SUPPLIED MATERIAL
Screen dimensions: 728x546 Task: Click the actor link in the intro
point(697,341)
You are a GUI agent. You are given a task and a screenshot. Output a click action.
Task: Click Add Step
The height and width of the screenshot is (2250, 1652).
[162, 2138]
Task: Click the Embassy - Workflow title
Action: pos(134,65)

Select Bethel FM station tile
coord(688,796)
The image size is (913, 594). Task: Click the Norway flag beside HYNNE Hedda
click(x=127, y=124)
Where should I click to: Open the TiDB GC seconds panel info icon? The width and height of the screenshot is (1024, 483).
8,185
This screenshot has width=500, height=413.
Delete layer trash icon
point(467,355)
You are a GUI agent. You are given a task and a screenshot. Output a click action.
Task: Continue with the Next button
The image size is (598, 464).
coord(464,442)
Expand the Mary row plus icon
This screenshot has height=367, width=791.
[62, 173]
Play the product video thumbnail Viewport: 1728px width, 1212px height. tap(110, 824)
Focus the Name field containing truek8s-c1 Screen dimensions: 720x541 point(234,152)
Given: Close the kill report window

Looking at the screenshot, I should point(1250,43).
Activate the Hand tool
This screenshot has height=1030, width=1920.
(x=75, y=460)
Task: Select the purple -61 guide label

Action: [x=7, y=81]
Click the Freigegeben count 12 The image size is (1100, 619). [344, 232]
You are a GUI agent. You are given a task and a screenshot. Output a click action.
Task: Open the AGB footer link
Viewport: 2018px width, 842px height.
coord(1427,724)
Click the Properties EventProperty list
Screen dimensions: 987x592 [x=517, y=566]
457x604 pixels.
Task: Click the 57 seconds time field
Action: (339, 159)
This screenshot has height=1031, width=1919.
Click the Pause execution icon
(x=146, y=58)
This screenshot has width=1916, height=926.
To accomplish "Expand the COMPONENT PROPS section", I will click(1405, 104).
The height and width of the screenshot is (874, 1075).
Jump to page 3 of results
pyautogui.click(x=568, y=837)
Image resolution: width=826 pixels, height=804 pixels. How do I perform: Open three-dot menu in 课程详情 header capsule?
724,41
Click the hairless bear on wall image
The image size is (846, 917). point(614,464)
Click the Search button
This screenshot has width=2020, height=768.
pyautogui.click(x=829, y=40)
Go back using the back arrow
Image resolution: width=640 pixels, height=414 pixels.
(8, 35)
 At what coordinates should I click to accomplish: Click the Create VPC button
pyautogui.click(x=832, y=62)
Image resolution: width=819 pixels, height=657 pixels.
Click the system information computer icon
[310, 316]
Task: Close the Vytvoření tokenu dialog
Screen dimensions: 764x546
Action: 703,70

TASK TO COMPLETE
Reproduce the listing exactly, leaving nothing out.

ANSWER SECTION
Screen dimensions: 728x546 Task: Click the actor link in the intro
point(697,341)
You are a GUI agent. You are given a task and a screenshot. Output a click action.
Task: Click Add Step
The height and width of the screenshot is (2250, 1652).
[162, 2138]
Task: Click the Embassy - Workflow title
Action: pos(134,65)

Select Bethel FM station tile
coord(688,796)
The image size is (913, 594). Task: Click the Norway flag beside HYNNE Hedda
click(x=127, y=124)
Where should I click to: Open the TiDB GC seconds panel info icon? The width and height of the screenshot is (1024, 483).
8,185
This screenshot has width=500, height=413.
Delete layer trash icon
point(467,355)
You are a GUI agent. You are given a task and a screenshot. Output a click action.
Task: Continue with the Next button
The image size is (598, 464).
coord(464,442)
Expand the Mary row plus icon
This screenshot has height=367, width=791.
[62, 173]
Play the product video thumbnail Viewport: 1728px width, 1212px height. tap(110, 824)
Focus the Name field containing truek8s-c1 Screen dimensions: 720x541 point(234,152)
Given: Close the kill report window

Looking at the screenshot, I should point(1250,43).
Activate the Hand tool
This screenshot has height=1030, width=1920.
(x=75, y=460)
Task: Select the purple -61 guide label

Action: [x=7, y=81]
Click the Freigegeben count 12 The image size is (1100, 619). [344, 232]
You are a GUI agent. You are given a task and a screenshot. Output a click action.
Task: Open the AGB footer link
Viewport: 2018px width, 842px height.
coord(1427,724)
Click the Properties EventProperty list
Screen dimensions: 987x592 [x=517, y=566]
457x604 pixels.
Task: Click the 57 seconds time field
Action: (339, 159)
This screenshot has height=1031, width=1919.
Click the Pause execution icon
(x=146, y=58)
This screenshot has width=1916, height=926.
To accomplish "Expand the COMPONENT PROPS section", I will click(1405, 104).
The height and width of the screenshot is (874, 1075).
Jump to page 3 of results
pyautogui.click(x=568, y=837)
Image resolution: width=826 pixels, height=804 pixels. How do I perform: Open three-dot menu in 课程详情 header capsule?
724,41
Click the hairless bear on wall image
The image size is (846, 917). point(614,464)
Click the Search button
This screenshot has width=2020, height=768.
pyautogui.click(x=829, y=40)
Go back using the back arrow
Image resolution: width=640 pixels, height=414 pixels.
(8, 35)
 At what coordinates should I click to accomplish: Click the Create VPC button
pyautogui.click(x=832, y=62)
Image resolution: width=819 pixels, height=657 pixels.
Click the system information computer icon
[310, 316]
Task: Close the Vytvoření tokenu dialog
Screen dimensions: 764x546
Action: 703,70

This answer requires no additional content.